I'd choose C which I didn't see you have as an option which is sell them on value.


----------



## Remodel Bud (Aug 13, 2008)

............


----------



## Remodel Bud (Aug 13, 2008)

.............


----------



## orson (Nov 23, 2007)

My net profit margin on the job is 10% ideally. I will probably not realize that, more like 7% to 8%.

So basicaly if I follow RemodelBud and Mellison's advice my company profit is a big fat zero. 

So instead of just working 1 unprofitable job I can get a whole bunch at 0% profit!!!


----------



## Remodel Bud (Aug 13, 2008)

orson said:


> My net profit margin on the job is 10% ideally. I will probably not realize that, more like 7% to 8%.
> 
> So basicaly if I follow RemodelBud and Mellison's advice my company profit is a big fat zero.
> 
> So instead of just working 1 unprofitable job I can get a whole bunch at 0% profit!!!

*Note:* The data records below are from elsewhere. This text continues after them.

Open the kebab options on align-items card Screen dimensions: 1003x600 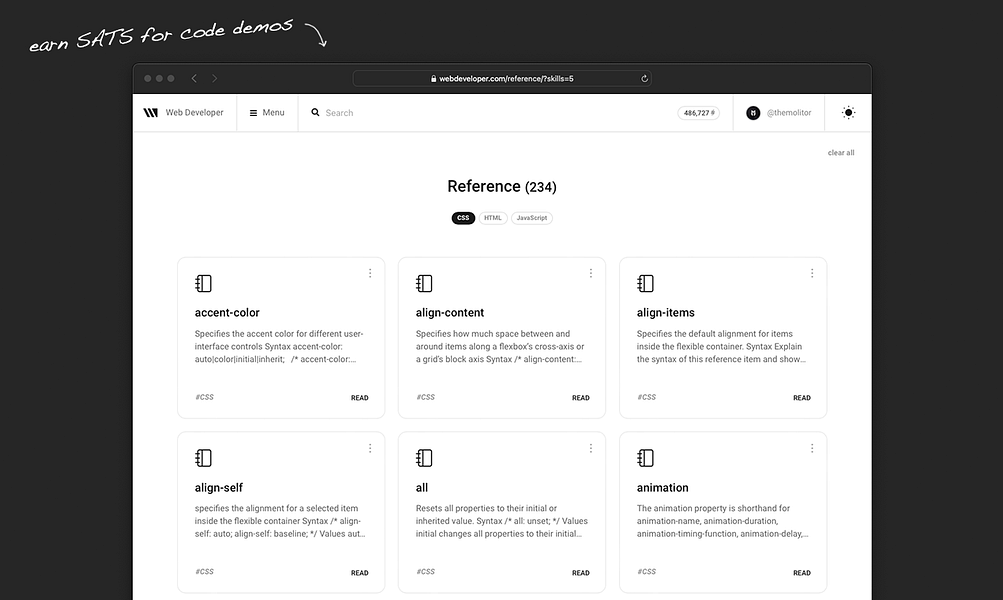811,271
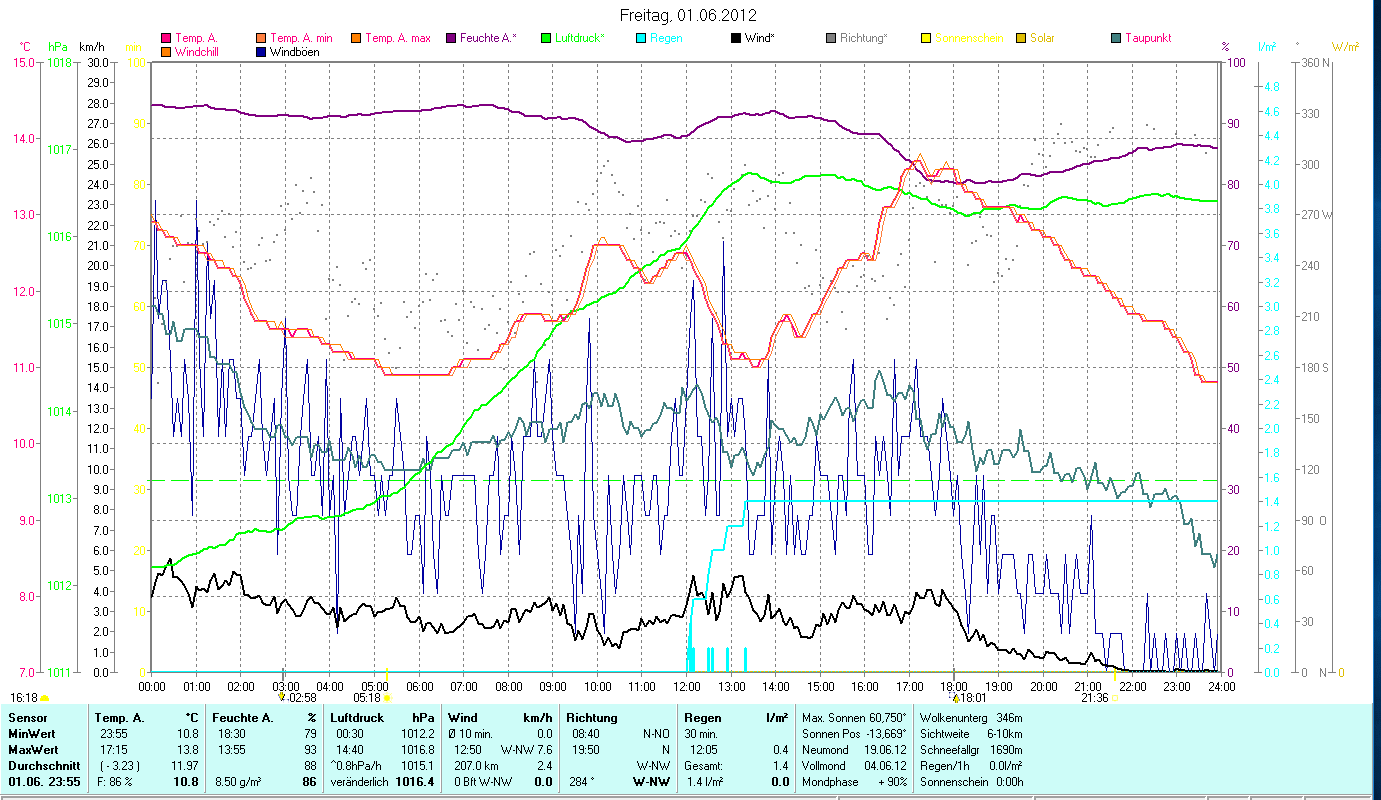Image resolution: width=1381 pixels, height=800 pixels.
Task: Click the Taupunkt legend label
Action: [1147, 38]
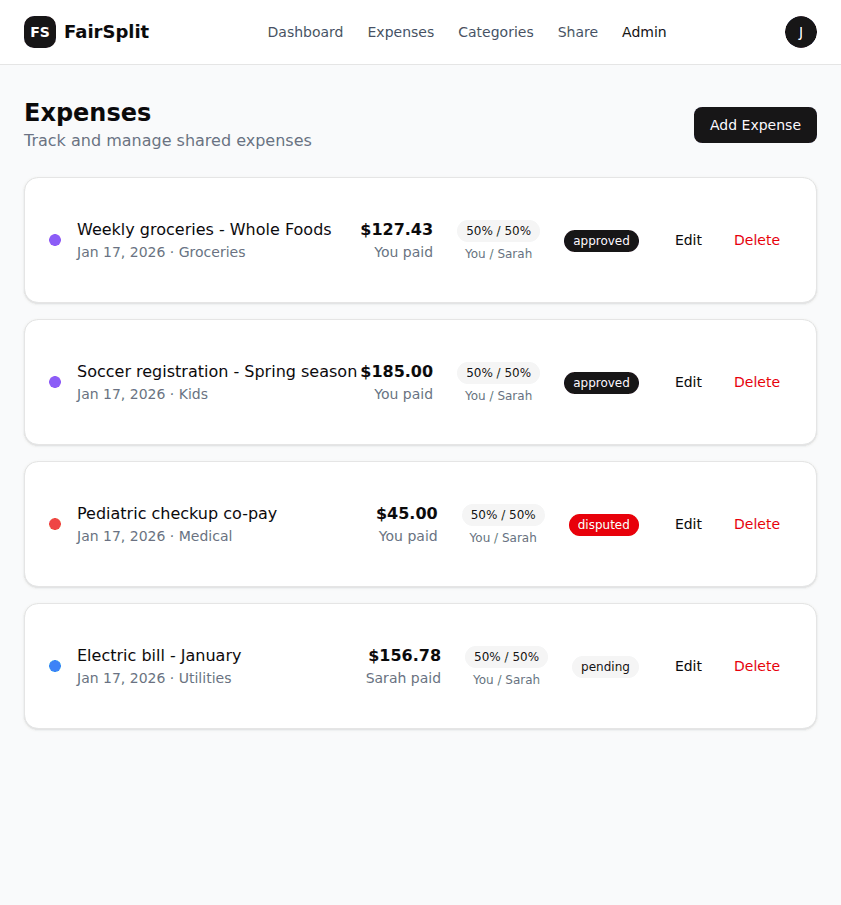Open the You / Sarah split on Pediatric checkup
The height and width of the screenshot is (905, 841).
[503, 515]
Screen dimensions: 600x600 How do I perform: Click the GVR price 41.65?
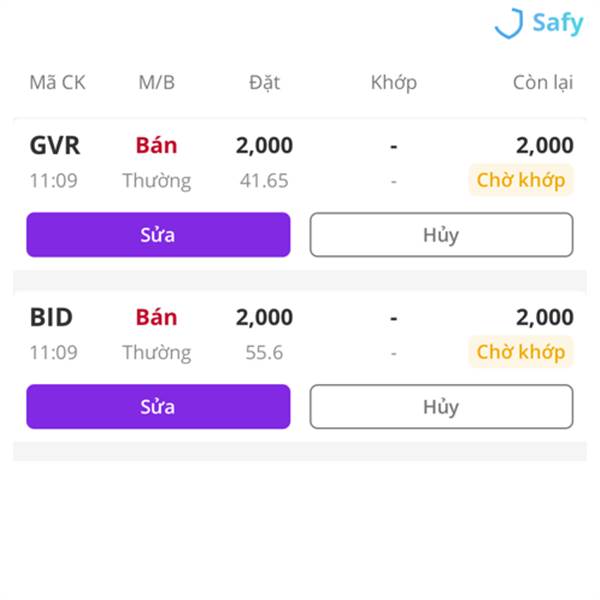[264, 181]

What advice? Did I give you advice? Lets re-read this post:blink: Hmmmmmmmmmm


----------



## Jason Whipple (Dec 22, 2007)

Remodel Bud said:


> Are you guys setting me up?! Who started this thread:laughing:


Don't look under your bed tonight:shifty: That's all they'll let me say!:blink:


----------



## Remodel Bud (Aug 13, 2008)

.............


----------



## Mellison (Aug 3, 2008)

Jason W said:


> Mellison,
> 
> I hope you don't mind if I ask but, how long have you been in the trades and how long in business?
> 
> You really need to define you're business model to avoid the pissing match to come.


I don't mind at all.
I have been in the trades for 18 years and in business for 12.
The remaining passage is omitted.